Any recommendations for 3 - 4 nights?  EASILY accessable from PVD.  January 2014.  Sunny, warm, laid back.

SBH is too far and $$ for what I am looking for now. 

C.

----------


## noel

Charleston, SC?
May not be warm enough.

----------


## marybeth

What about Florida?  We visited Naples in October, it's great.  Beautiful, upscale, cute town area and nice beaches.

----------


## julianne

I second MaryBeth's Naples recommendation. Don't know about flights from Providence but the Fort Myers Airport is an easy --around 25 miles---straight shot to Naples. Excellent, long beachfront with access at every Avenue, many good restaurants, friendly vibe.
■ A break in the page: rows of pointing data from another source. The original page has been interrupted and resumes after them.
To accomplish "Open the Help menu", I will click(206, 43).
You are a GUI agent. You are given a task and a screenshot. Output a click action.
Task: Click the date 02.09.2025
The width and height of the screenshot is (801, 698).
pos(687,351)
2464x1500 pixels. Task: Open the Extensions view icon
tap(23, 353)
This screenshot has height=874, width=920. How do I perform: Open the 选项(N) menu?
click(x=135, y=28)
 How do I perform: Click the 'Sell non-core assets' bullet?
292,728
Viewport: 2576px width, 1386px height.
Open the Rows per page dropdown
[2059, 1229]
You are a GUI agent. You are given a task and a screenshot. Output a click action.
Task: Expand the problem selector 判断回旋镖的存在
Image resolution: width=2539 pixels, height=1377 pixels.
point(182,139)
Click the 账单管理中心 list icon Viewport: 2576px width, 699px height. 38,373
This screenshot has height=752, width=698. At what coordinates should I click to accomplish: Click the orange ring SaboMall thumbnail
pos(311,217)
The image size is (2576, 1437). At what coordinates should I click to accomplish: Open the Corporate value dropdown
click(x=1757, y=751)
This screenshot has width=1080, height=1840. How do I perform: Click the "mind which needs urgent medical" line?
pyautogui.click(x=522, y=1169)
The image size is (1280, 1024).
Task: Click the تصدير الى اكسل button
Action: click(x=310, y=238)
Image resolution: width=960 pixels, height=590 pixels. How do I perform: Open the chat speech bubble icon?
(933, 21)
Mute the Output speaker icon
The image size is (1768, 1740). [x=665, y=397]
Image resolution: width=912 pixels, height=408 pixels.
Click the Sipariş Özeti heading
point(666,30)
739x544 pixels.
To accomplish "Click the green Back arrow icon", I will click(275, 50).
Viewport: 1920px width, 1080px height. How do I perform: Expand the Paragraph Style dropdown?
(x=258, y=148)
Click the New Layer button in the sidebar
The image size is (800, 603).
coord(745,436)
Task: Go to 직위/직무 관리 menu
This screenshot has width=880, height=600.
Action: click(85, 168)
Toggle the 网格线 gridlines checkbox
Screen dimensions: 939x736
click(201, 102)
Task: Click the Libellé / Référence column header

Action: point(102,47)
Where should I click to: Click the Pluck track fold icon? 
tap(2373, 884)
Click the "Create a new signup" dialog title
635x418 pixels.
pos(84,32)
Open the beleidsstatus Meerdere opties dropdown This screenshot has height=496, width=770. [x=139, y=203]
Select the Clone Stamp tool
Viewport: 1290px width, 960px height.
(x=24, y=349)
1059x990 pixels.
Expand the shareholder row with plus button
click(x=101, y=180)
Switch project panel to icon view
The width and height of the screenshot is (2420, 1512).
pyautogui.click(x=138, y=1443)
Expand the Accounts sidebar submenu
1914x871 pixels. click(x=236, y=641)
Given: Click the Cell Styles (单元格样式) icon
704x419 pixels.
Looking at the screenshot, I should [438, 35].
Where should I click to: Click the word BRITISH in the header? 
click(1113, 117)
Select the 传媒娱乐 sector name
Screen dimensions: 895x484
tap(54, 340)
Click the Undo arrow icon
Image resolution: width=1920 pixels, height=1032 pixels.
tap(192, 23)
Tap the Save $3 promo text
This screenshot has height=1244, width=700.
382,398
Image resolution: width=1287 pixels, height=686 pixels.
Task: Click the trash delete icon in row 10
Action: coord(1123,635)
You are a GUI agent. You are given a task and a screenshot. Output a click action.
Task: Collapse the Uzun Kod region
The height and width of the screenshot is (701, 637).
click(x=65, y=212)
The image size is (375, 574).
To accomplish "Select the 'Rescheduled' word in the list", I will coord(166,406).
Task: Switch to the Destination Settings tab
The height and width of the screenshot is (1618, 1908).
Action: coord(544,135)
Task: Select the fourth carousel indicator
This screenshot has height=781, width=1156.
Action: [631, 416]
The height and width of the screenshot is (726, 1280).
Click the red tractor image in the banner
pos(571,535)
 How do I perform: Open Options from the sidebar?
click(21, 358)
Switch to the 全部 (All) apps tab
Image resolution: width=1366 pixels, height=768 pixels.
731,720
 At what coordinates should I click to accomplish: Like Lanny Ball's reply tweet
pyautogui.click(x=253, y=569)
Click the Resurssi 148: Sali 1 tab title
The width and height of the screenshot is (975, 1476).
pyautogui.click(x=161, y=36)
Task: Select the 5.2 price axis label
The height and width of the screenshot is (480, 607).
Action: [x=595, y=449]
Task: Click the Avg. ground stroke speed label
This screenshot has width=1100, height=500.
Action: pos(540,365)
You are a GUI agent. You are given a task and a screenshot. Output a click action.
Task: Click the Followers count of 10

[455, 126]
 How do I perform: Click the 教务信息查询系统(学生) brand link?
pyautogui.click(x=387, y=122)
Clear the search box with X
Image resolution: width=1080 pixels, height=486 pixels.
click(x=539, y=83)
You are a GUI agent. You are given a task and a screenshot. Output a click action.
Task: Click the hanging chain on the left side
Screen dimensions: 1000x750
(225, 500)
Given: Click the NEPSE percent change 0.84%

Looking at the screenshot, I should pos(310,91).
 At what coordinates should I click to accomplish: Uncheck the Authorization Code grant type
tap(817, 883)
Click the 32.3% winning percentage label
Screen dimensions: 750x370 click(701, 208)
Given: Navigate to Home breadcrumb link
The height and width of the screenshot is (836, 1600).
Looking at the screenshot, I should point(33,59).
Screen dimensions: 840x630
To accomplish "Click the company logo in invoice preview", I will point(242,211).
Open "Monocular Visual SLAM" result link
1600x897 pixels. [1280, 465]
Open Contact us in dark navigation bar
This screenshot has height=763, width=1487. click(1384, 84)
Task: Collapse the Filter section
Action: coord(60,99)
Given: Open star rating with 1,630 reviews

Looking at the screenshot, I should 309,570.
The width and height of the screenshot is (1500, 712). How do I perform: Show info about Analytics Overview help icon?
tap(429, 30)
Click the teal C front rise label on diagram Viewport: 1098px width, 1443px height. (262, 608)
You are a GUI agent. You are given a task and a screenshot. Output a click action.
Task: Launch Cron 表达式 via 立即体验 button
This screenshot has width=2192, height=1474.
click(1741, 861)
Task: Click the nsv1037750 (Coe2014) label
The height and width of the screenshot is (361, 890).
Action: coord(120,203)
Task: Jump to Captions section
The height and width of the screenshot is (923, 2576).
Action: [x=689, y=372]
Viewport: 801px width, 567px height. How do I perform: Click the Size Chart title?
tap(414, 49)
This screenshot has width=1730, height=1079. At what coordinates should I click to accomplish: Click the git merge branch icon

Not super hot--mid 70's---but certainly better than the frozen north unless you like skiing!

----------


## MIke R

we really enjoyed spending a few days in Martins neighborhood in Long Boat key Florida last year

----------


## sbhlvr

Even though I love Ron and Martin's stomping grounds, it may not be warm enough. The tropical zone doesn't reach that far. I'd go to Sanibel/Captiva or the Naples Bonita area.

----------


## PIRATE40

> Even though I love Ron and Martin's stomping grounds, it may not be warm enough. The tropical zone doesn't reach that far. I'd go to Sanibel/Captiva or the Naples Bonita area.



Carol's right....the next tropical zone starts around Naples....We left Sarasota Friday--it was 58...landed Key West 1.5 hours later and it was 74.....I will take Key West over Naples to insure sun and warmth....Atlanta has several direct flights every day......

----------